Work instruction –
From the line containing "Where should I click to: Click" to the last line of the listing, both included, copy every line exactly and drop the pictures.
++++++++
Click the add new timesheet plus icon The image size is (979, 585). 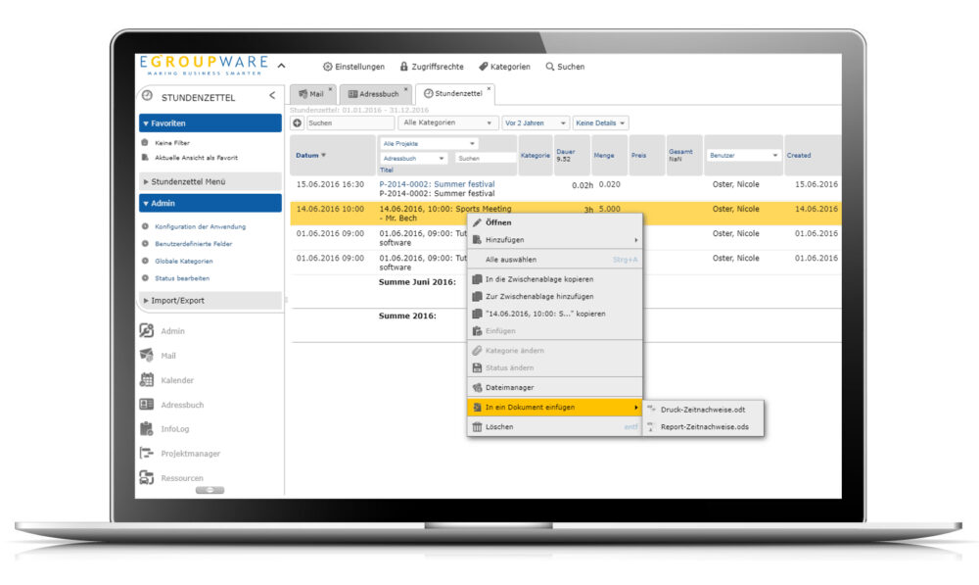point(298,123)
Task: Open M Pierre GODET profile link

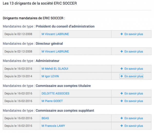Action: (52, 101)
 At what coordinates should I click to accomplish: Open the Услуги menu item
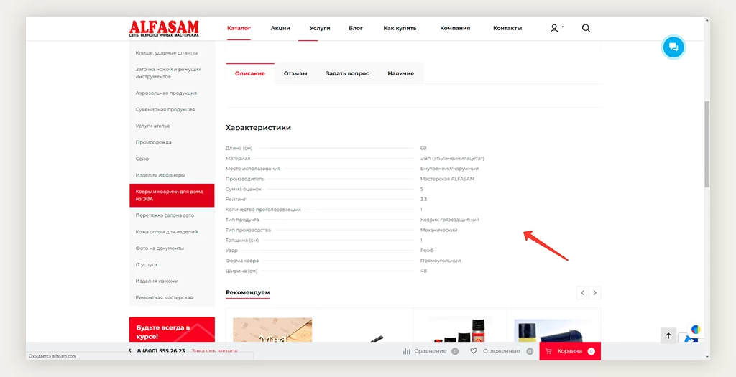[x=320, y=28]
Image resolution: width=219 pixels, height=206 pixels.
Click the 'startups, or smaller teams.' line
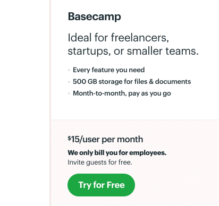pos(133,51)
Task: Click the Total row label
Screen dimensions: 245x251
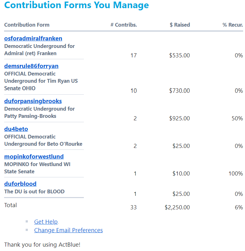Action: [x=11, y=205]
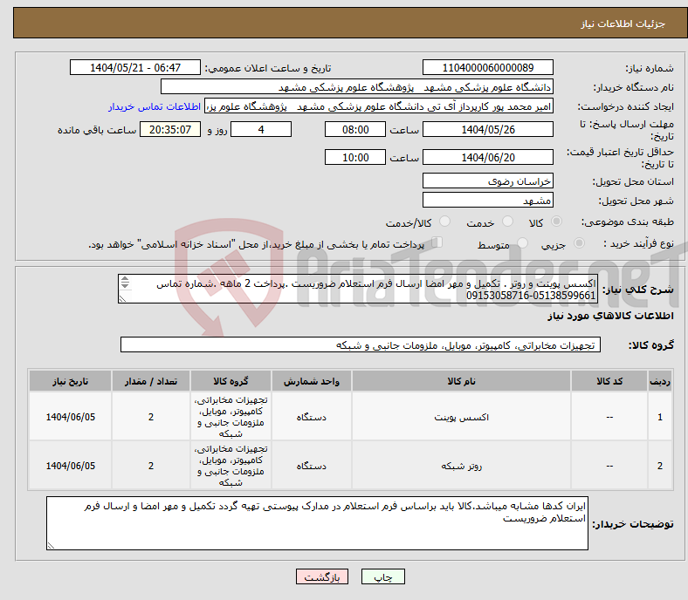Click the استان محل تحویل field خراسان رضوی
The image size is (688, 600).
487,181
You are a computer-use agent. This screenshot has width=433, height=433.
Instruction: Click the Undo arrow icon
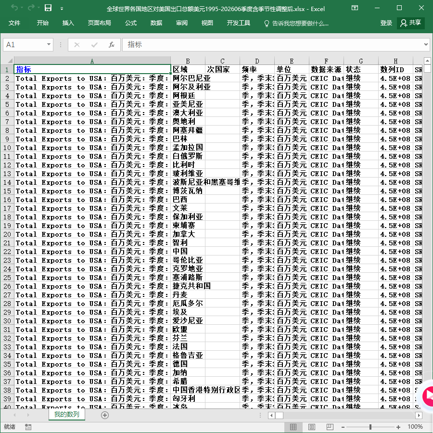14,8
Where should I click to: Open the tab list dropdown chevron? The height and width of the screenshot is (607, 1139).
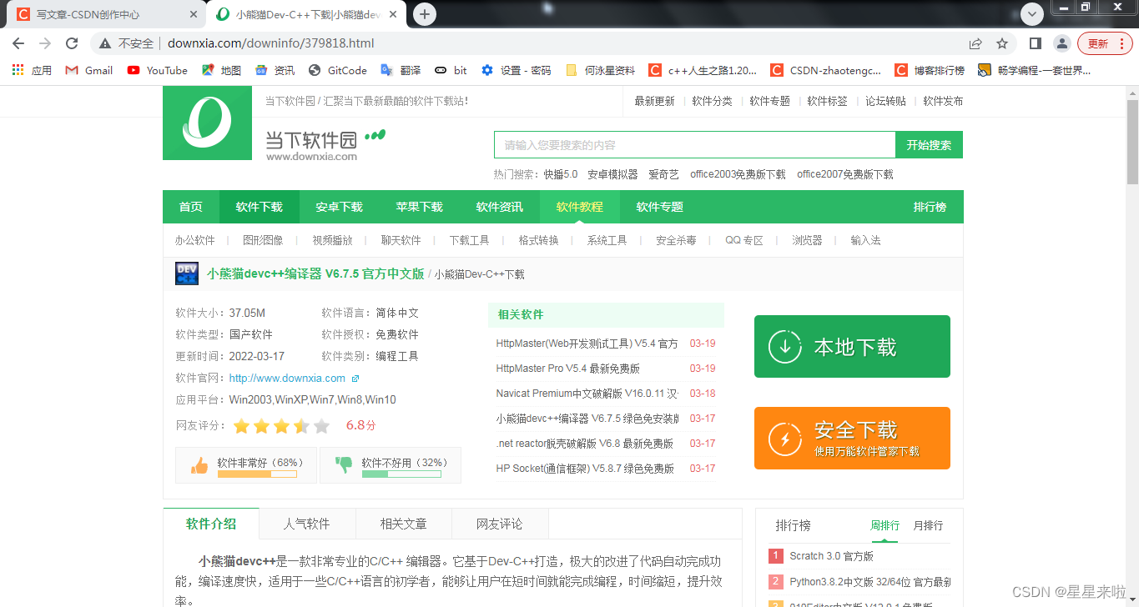coord(1032,14)
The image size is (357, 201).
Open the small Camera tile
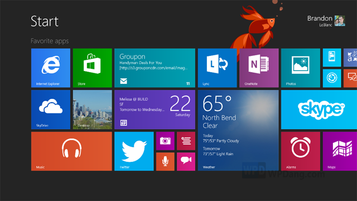point(165,141)
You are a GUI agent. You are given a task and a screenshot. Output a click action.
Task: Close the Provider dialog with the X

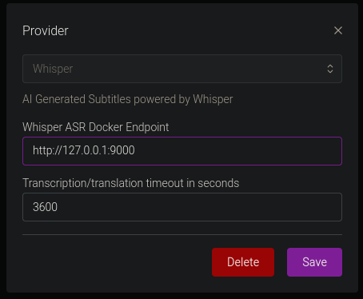[338, 30]
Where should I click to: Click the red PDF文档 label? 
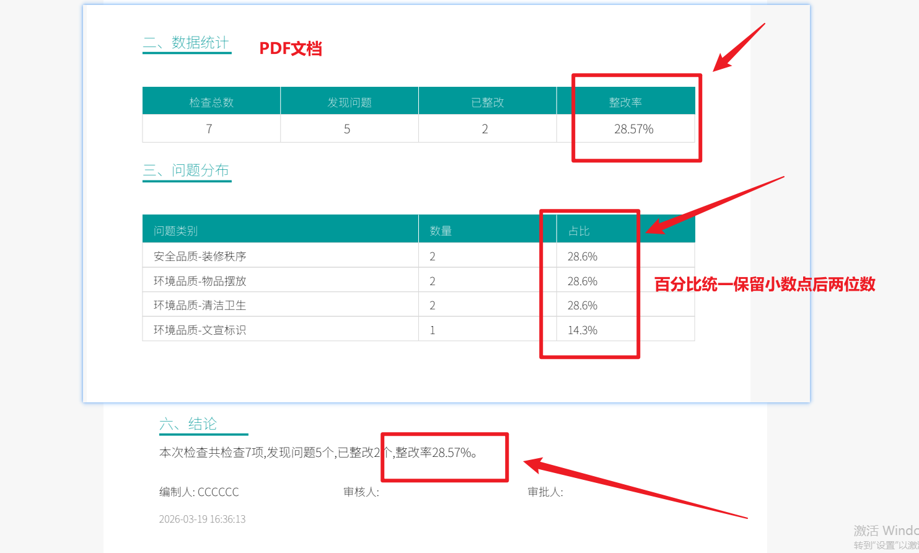tap(291, 48)
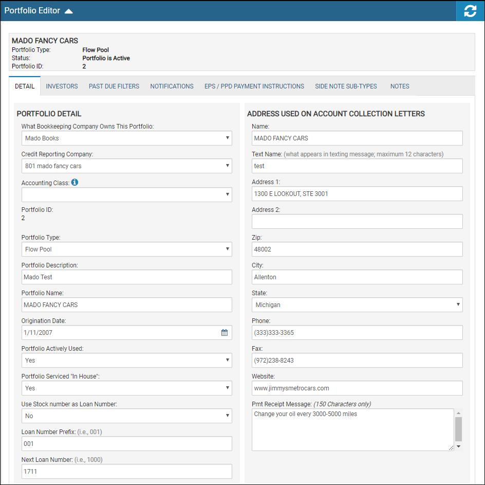Open Use Stock number as Loan Number dropdown
The image size is (485, 485).
click(127, 416)
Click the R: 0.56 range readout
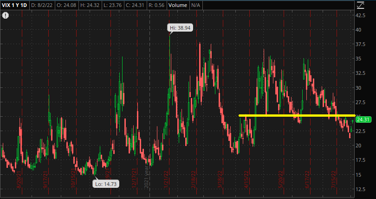This screenshot has height=199, width=376. (x=156, y=5)
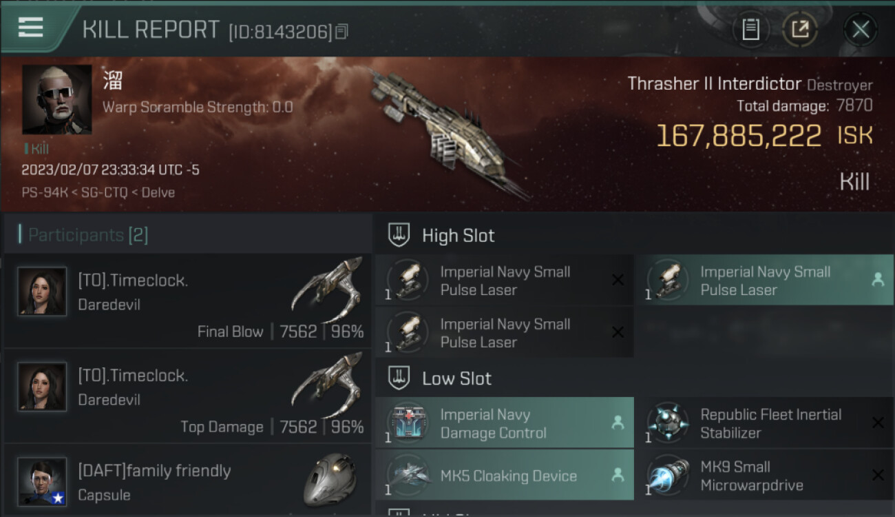The image size is (895, 517).
Task: Copy the kill report ID
Action: [x=341, y=32]
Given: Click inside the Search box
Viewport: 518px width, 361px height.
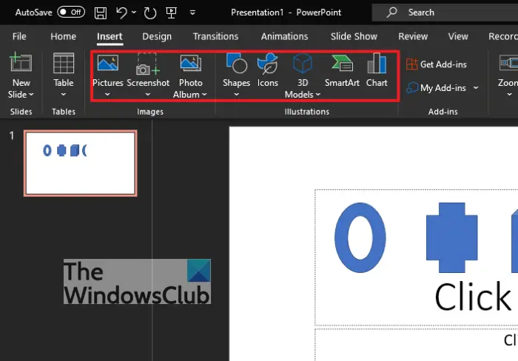Looking at the screenshot, I should [x=445, y=13].
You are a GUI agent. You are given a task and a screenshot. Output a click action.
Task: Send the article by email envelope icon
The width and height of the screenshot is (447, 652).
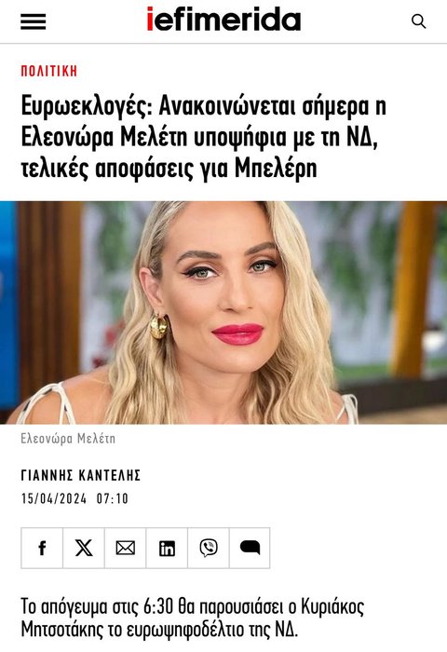[125, 548]
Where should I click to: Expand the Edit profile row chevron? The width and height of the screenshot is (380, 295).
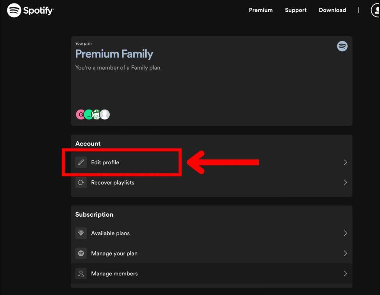point(345,162)

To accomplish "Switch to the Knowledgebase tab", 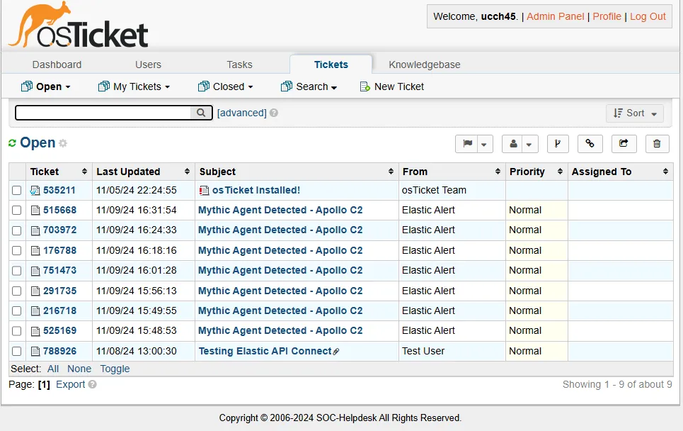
++++++++
Result below –
Where should I click to: Click the red PDF文档 label? 
tap(291, 48)
Open Use Stock number as Loan Number dropdown
The image size is (485, 485).
click(127, 416)
Click the R: 0.56 range readout
This screenshot has height=199, width=376. (x=156, y=5)
The image size is (895, 517).
Task: Copy the kill report ID
Action: [x=341, y=32]
Given: Click inside the Search box
Viewport: 518px width, 361px height.
Looking at the screenshot, I should [x=445, y=13].
You are a GUI agent. You are given a task and a screenshot. Output a click action.
Task: Send the article by email envelope icon
The width and height of the screenshot is (447, 652).
[125, 548]
Where should I click to: Expand the Edit profile row chevron? The width and height of the screenshot is (380, 295).
point(345,162)

To accomplish "Switch to the Knowledgebase tab", 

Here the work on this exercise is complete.